Заставка для - Киселева (Яковлева) Татьяна Федоровна

Война началась , когда она жила Ленинграде .

 

 

Мы сохраняем устную историю. Помочь нам можно здесь.

Я родилась  в Ленинграде в феврале 1944, когда блокада уже была снята.

Мои корни из Тосненского района, потому что  оттуда  приехал мой прадед. Он  жил в Любани, женат был на женщине из Соколова Ручья.  Звали его Яковлев Яков, отчество не знаю. Перебрался  он  из Любани в  Питер и  начал  заниматься извозом. Жил на Петроградской стороне.  И было  у него трое  детей, но дольше всех прожил   мой дед, остальные умерли молодыми. Дедушка родился уже в Петербурге. Женился он тоже на любанской  девушке Дарье Ефремовне. Дед  извозом уже не занимался, он  держал маленькую лавку, торговал зеленью и  углем.
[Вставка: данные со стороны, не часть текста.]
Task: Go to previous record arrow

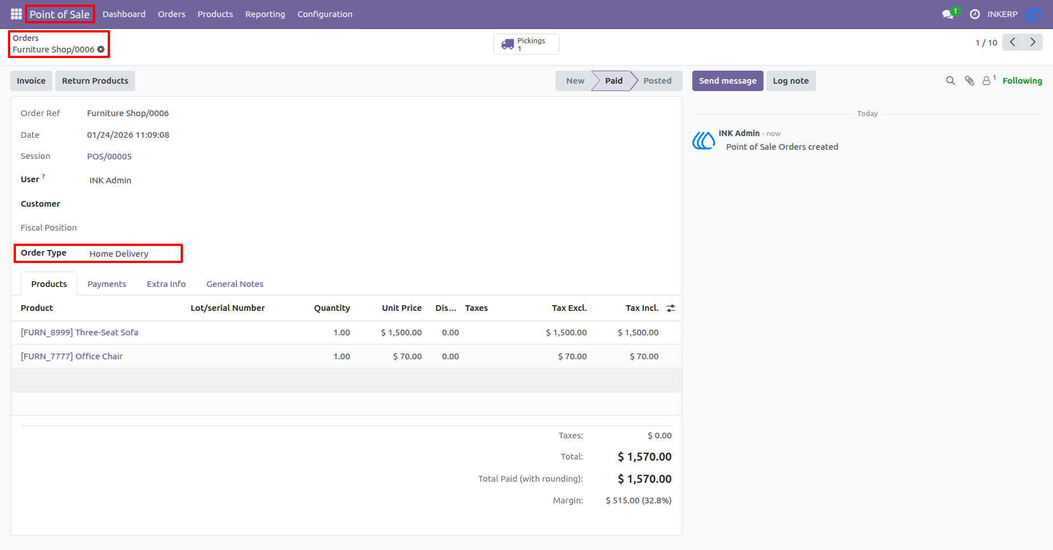Action: click(1013, 42)
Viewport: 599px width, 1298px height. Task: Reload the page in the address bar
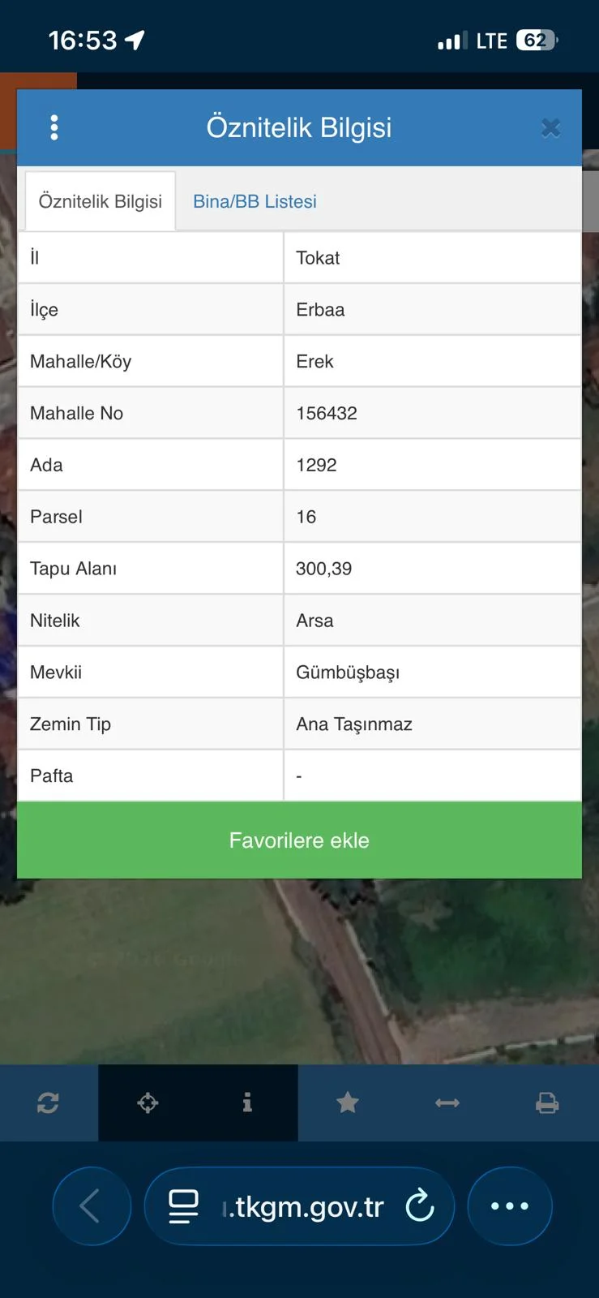point(420,1206)
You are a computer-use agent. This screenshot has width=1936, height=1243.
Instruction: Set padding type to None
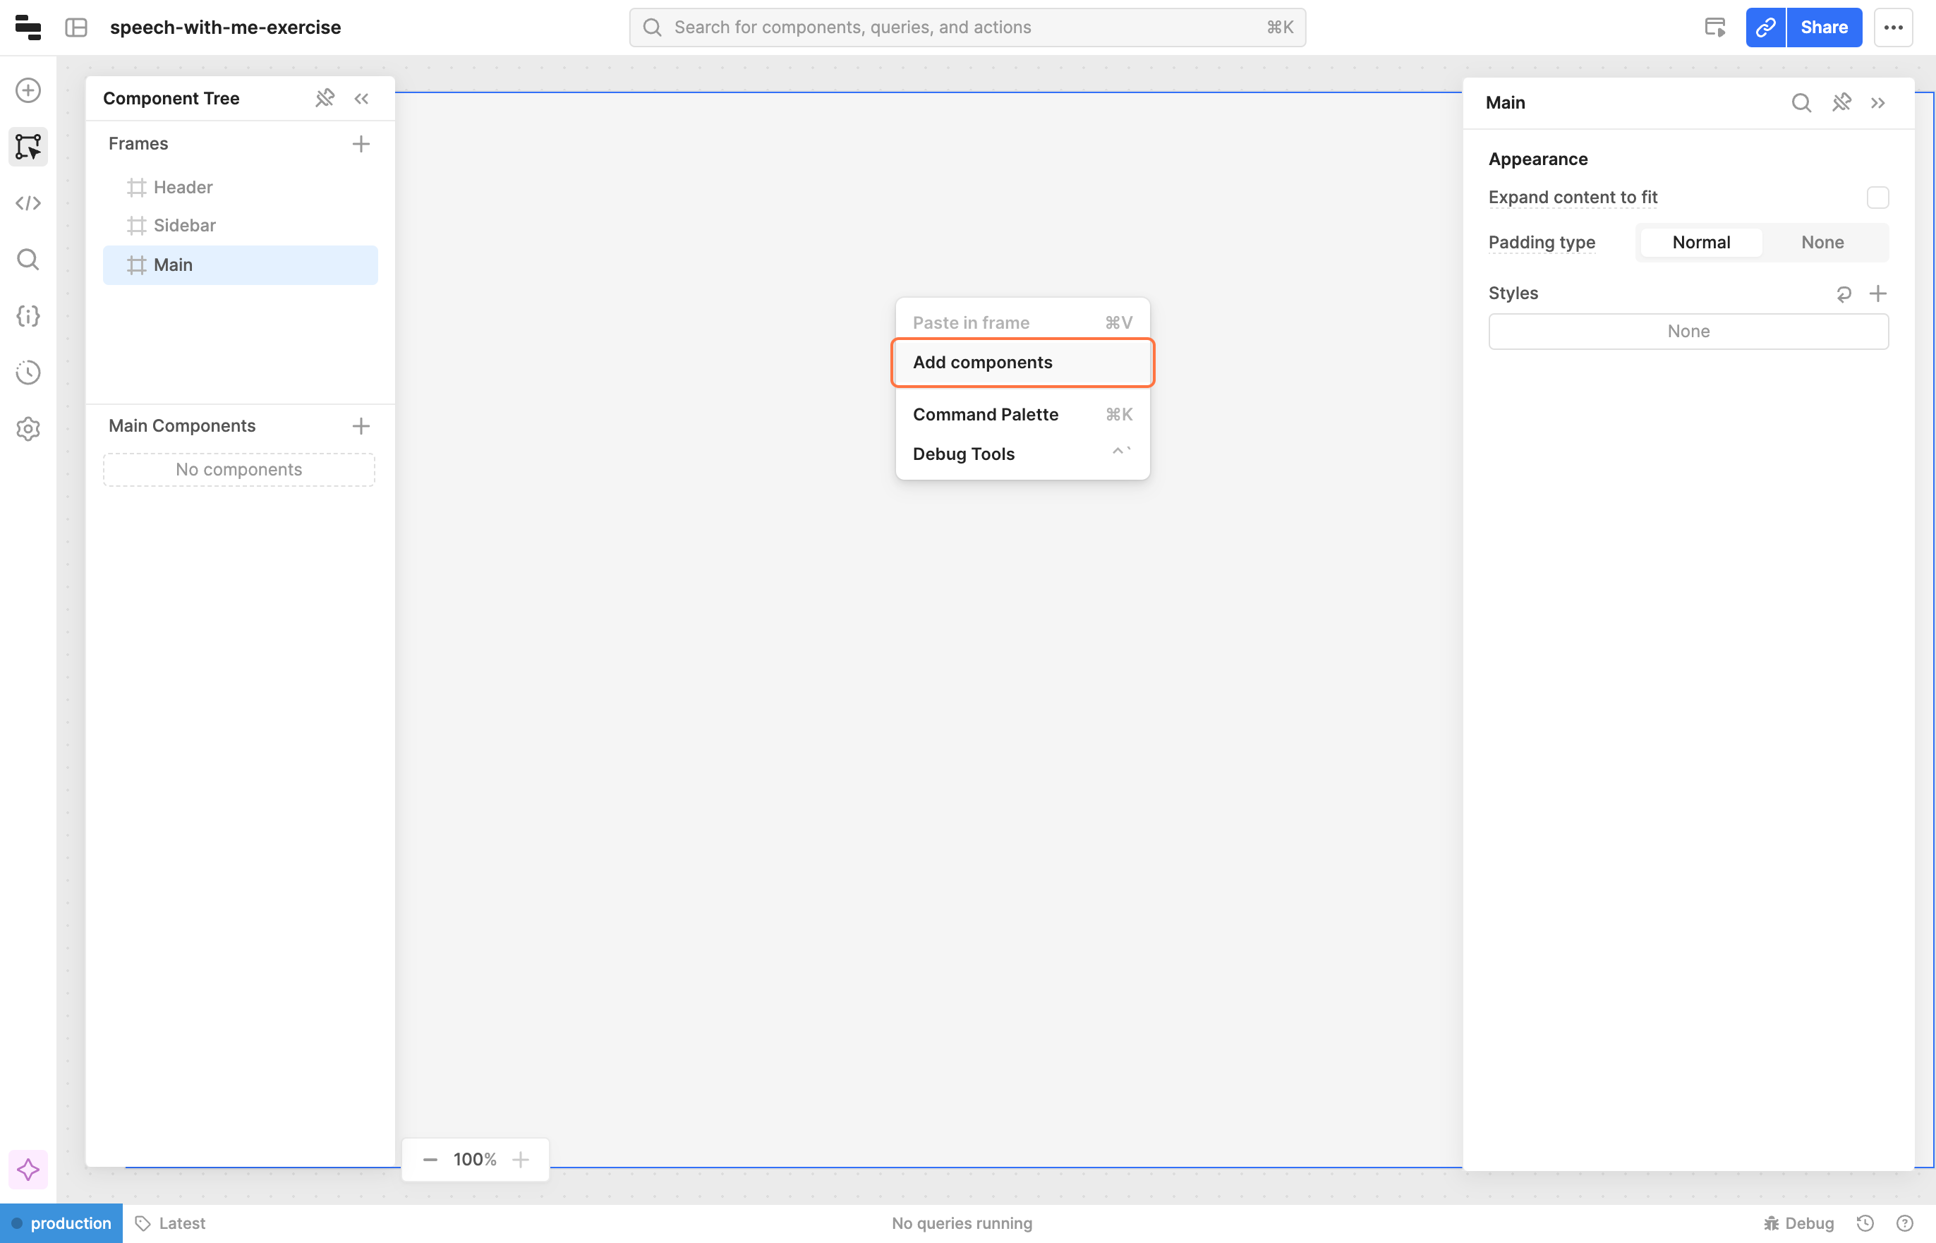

Деда  звали  Федор Яковлевич, он пропал без вести во время Первой Мировой войны, оставив мою бабку Дарью Ефремовну с кучей ребятишек.  Папа у меня был самый младший,  с 1914 года рождения, перед ним была сестра Марья Федоровна. Она  часто  говорила,  что она – коренная  петербурженка. Братья: Василий, Григорий, Константин и Дмитрий  – все  были старше отца. Бабушка Дарья Ефремовна  тоже была  родом  из Любани.  Константин и Дмитрий были женаты на женщинах из Любани, потому что предпочитали брать девушек  из  сельской местности, а не из города, более спокойных. Двое из  дедов погибли в войну. Дмитрий  воевал на  Невском пяточке. Даже не погиб, а писали, что пропал без вести.

Старший Константин  был танкистом в звании майора. Он погиб  при танковом штурме где – то в Румынии. Осталась у него жена,  она была очень красивой женщиной.  Перед войной они  жили в Москве. И когда она отправилась  в эвакуацию из Москвы, то   попала со своими ребятишками  под бомбежку. Дети погодками были: одному 5 лет, а другому  6 лет.  Ребят она во время бомбежки потеряла, так и не увидела их  ни живыми,  ни мертвыми. И помешалась: ей казалось  все время, что дети вышли куда-то погулять. Она говорила о них так, будто  они живы.

фото10
Тетя Киселевой Т.Ф. – Кузнецова Анна Яковлевна, слева. Германия, май 1945 года. Сразу после освобождения. Еще в одежде немецкой прислуги

Дядя Гриша воевал у нас на каком-то  фронте, на каком –  не могу сказать. Его тяжело ранило в руку,  чуть выше локтя  под Пензой, в Башмаково. Он попал в госпиталь и там познакомился с женщиной  из Литвы. Они долго решали  после войны,  куда поехать,  в Литву или Питер, а потом  так и остались в Башмаково на все жизнь.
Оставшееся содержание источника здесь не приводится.